Power law scaling of early-stage forces during granular impact

TL;DR

This study investigates the early forces during granular impact, revealing power-law scaling laws that depend on impact parameters and challenge existing models, with implications for similar soft materials.

Contribution

It introduces experimental and computational evidence of power-law scaling in early impact forces, contrasting with traditional models and suggesting broader applicability.

Findings

Peak impact force scales with impact velocity and grain properties.

Scaling laws deviate from Poncelet, shock, and added-mass models.

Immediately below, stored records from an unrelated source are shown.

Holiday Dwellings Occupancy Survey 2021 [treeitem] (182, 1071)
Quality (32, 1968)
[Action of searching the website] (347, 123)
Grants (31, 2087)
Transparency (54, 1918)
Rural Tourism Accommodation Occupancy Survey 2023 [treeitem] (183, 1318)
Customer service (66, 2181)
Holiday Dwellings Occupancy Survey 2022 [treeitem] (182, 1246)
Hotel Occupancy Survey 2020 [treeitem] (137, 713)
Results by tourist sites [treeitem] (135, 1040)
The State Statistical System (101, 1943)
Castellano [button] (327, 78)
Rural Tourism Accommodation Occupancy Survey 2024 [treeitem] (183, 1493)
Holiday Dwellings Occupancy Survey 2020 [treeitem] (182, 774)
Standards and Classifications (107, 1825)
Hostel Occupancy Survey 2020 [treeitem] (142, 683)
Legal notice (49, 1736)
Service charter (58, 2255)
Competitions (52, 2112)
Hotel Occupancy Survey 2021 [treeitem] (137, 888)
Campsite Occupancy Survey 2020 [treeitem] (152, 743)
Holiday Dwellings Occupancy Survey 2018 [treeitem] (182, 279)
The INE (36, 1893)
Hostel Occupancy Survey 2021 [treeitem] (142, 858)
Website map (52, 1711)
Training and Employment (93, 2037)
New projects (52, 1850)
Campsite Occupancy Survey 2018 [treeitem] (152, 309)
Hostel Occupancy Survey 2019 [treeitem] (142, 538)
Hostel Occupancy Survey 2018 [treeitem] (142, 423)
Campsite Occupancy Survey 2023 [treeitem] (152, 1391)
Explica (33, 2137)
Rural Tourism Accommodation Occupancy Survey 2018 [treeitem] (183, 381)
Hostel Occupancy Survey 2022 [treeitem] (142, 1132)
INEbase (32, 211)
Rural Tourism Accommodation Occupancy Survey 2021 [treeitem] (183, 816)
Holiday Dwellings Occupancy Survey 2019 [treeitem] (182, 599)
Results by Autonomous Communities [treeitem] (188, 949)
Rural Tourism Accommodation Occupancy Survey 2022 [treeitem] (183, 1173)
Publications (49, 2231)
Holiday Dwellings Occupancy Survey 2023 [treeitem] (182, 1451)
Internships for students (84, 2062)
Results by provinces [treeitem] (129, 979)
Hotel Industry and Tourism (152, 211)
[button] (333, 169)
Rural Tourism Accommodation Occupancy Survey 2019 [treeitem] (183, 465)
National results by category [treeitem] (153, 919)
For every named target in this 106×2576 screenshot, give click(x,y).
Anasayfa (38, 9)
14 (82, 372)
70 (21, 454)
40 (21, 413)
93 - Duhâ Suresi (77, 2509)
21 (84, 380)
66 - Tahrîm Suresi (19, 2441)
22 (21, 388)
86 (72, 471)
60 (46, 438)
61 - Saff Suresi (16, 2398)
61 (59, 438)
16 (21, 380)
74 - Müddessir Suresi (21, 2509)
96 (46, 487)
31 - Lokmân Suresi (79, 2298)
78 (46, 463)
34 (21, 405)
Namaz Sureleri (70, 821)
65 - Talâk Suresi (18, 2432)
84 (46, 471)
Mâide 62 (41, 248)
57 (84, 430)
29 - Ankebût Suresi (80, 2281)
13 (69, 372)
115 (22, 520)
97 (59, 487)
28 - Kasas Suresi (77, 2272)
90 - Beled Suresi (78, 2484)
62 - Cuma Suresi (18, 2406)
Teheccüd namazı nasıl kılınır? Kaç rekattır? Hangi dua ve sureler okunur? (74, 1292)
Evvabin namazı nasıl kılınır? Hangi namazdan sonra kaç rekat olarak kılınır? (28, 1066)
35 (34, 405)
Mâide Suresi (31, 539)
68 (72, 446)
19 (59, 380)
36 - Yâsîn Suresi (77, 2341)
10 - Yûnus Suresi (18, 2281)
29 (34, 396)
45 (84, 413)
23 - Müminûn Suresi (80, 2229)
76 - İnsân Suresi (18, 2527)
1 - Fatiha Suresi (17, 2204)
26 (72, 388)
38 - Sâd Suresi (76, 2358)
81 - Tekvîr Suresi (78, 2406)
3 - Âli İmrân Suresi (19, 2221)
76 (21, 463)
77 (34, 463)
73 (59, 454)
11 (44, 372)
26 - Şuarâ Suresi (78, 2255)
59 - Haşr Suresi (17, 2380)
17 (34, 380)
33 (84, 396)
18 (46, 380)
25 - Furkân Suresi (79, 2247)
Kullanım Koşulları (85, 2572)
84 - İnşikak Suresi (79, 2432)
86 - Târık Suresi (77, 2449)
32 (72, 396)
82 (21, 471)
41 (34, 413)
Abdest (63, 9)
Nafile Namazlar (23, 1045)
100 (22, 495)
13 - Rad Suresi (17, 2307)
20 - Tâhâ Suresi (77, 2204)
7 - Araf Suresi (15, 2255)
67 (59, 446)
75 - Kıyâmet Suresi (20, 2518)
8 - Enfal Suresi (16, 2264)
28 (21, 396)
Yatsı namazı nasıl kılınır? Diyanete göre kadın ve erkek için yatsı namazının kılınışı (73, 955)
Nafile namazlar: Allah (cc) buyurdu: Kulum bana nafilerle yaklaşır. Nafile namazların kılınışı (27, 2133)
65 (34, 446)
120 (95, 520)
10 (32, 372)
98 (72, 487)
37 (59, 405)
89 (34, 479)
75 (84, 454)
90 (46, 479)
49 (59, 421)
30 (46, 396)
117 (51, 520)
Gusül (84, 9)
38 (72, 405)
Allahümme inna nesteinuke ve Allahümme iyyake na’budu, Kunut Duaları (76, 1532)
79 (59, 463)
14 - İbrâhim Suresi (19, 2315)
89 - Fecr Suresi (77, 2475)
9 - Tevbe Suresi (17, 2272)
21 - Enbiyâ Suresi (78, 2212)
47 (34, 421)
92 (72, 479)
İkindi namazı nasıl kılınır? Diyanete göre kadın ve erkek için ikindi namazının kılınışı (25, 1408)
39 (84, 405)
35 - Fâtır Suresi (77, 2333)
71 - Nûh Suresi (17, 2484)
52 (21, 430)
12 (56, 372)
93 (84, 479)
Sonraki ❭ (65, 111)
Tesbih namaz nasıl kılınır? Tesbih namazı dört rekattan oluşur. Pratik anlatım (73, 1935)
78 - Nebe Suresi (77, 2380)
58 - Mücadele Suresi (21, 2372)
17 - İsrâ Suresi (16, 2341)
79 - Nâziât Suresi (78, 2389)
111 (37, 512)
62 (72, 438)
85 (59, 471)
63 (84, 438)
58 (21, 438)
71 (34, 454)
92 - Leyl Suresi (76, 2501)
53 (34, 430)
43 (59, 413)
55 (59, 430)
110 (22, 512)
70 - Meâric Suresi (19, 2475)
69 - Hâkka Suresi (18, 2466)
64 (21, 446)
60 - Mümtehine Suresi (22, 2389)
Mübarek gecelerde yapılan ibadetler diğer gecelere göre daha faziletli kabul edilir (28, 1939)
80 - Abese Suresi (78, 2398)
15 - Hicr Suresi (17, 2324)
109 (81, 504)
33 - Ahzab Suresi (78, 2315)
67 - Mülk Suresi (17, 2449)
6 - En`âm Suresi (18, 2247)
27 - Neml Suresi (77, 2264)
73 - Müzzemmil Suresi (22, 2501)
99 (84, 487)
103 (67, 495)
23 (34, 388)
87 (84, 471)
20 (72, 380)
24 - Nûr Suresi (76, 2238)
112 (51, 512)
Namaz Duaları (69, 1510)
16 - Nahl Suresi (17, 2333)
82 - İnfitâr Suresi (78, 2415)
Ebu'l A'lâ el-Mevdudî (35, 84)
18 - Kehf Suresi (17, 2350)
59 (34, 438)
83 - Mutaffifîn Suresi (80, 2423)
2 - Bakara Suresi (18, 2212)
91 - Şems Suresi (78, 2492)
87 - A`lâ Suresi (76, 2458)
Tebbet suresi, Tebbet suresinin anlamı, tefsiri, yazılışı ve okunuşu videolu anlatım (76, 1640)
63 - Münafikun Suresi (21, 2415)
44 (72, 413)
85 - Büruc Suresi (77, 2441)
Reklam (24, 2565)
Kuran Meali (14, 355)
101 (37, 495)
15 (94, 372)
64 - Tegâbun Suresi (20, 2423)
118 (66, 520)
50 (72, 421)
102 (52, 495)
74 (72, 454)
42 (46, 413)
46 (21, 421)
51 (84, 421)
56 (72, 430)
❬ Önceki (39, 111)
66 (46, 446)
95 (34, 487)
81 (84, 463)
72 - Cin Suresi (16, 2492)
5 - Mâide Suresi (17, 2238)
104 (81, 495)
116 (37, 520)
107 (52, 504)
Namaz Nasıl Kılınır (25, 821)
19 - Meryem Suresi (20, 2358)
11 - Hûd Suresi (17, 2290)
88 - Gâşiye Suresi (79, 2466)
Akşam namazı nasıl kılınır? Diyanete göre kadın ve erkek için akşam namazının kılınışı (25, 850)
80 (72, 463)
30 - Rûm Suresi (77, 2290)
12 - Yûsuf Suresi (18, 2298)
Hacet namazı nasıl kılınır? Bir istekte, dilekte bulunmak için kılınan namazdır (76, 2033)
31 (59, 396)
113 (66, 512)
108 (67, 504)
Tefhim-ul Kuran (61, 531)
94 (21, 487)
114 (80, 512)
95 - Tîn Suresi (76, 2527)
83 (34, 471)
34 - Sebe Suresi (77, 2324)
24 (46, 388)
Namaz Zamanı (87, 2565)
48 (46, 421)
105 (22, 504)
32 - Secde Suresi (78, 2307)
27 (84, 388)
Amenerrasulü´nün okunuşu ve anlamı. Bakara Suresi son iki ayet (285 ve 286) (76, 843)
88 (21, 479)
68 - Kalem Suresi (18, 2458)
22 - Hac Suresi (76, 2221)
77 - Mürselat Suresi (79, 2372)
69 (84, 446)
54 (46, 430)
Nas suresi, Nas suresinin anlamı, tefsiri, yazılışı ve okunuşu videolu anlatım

Results are insensitive to system details, applicable to other soft materials.

Abstract

We experimentally and computationally study the early-stage forces during intruder impacts with granular beds in the regime where the impact velocity approaches the granular force propagation speed. Experiments use 2D assemblies of photoelastic disks of varying stiffness, and complimentary discrete-element simulations are performed in 2D and 3D. The peak force during the initial stages of impact and the time at which it occurs depend only on the impact speed, the intruder diameter, the mass density of the grains, and the elastic modulus of the grains according to power-law scaling forms that are not consistent with Poncelet models, granular shock theory, or added-mass models. The insensitivity of our results to many system details suggest that they may also apply to impacts into similar materials like foams and emulsions.